Journal of Operational Risk
ISSN:
1744-6740 (print)
1755-2710 (online)
Editor-in-chief: Marcelo Cruz
Estimating operational risk capital: the challenges of truncation, the hazards of maximum likelihood estimation, and the promise of robust statistics
Abstract
ABSTRACT
In operational risk measurement, the estimation of severity distribution parameters is the main driver of capital estimates, yet this remains a nontrivial challenge for many reasons. Maximum likelihood estimation (MLE) does not adequately meet this challenge because of its well-documented nonrobustness to modest violations of idealized textbook model assumptions: specifically, that the data is independent and identically distributed (iid), which is clearly violated by operational loss data.
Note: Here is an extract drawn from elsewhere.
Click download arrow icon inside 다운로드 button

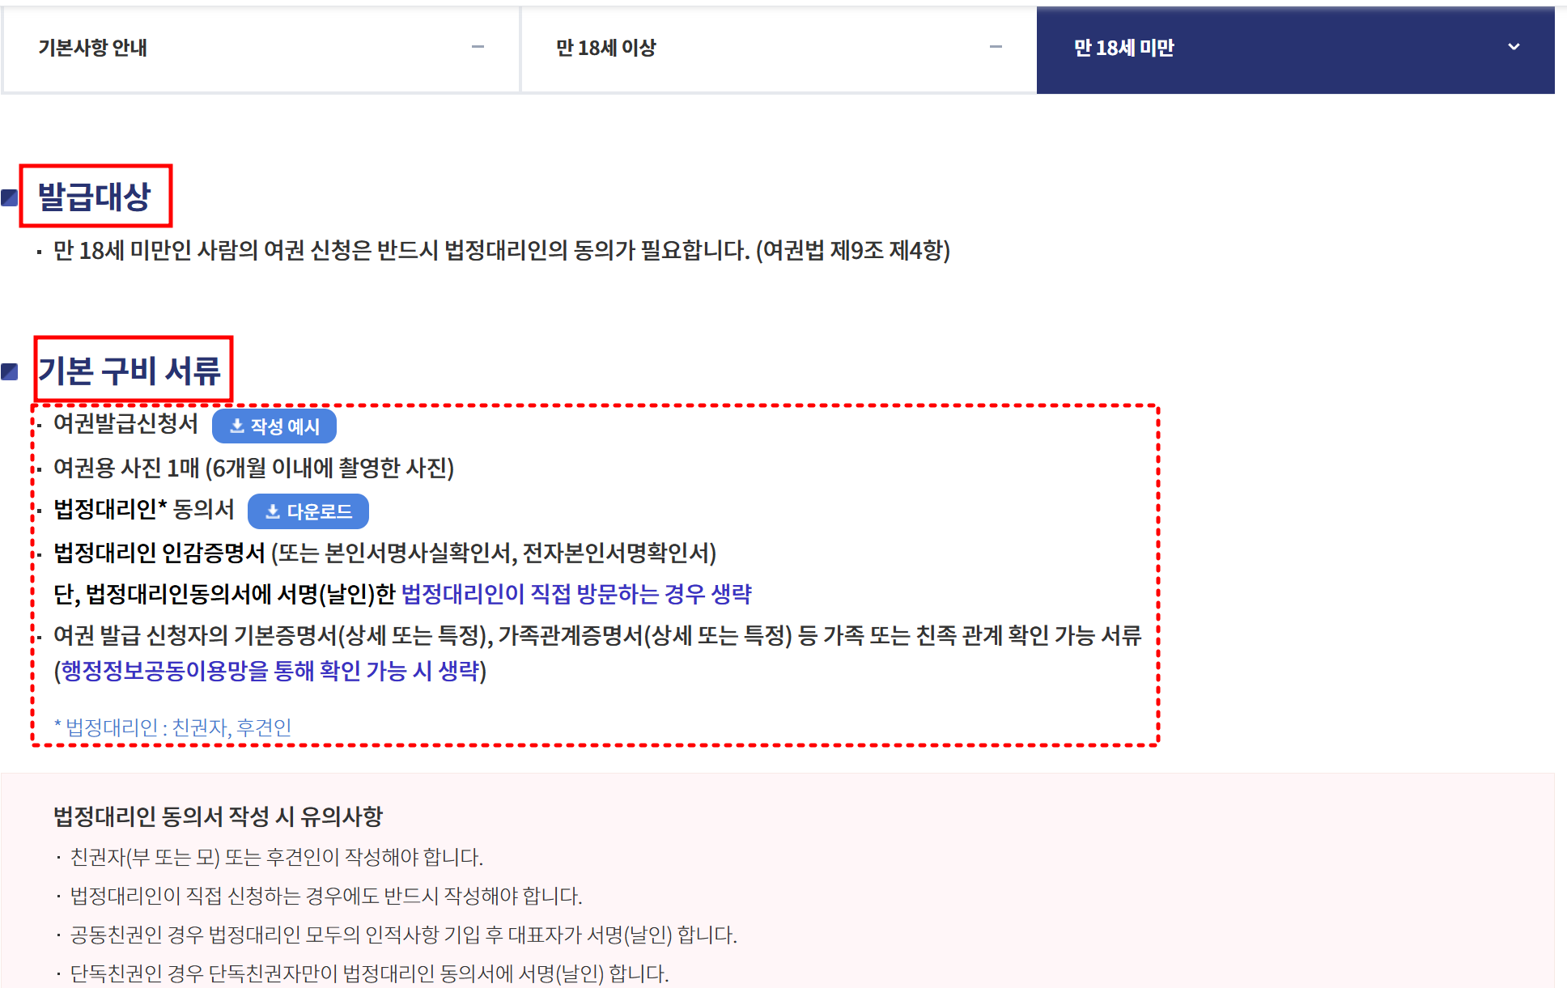tap(273, 511)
Yet, even using iid data, capital estimates based on MLE are biased upward, sometimes dramatically, due to Jensen's inequality. This overstatement of the true risk profile increases as the heaviness of the severity distribution tail increases, so dealing with data collection thresholds by using truncated distributions, which have thicker tails, increases MLE-related capital bias considerably. Truncation also augments correlation between a distribution's parameters, and this exacerbates the nonrobustness of MLE. This paper derives influence functions for MLE for a number of severity distributions, both truncated and not, to analytically demonstrate its nonrobustness and its sometimes counterintuitive behavior under truncation. Empirical influence functions are then used to compare MLE with robust alternatives such as the optimally bias-robust estimator (OBRE) and the Cramér-von Mises estimator. The ultimate focus, however, is on the economic and regulatory capital estimates generated by these three estimators. The mean adjusted single-loss approximation is used to translate these parameter estimates into value-at-risk-based estimates of regulatory and economic capital. The results show that OBREs are very promising alternatives to MLE for use with actual operational loss event data, whether truncated or not, when the ultimate goal is to obtain accurate (nonbiased) and robust capital estimates.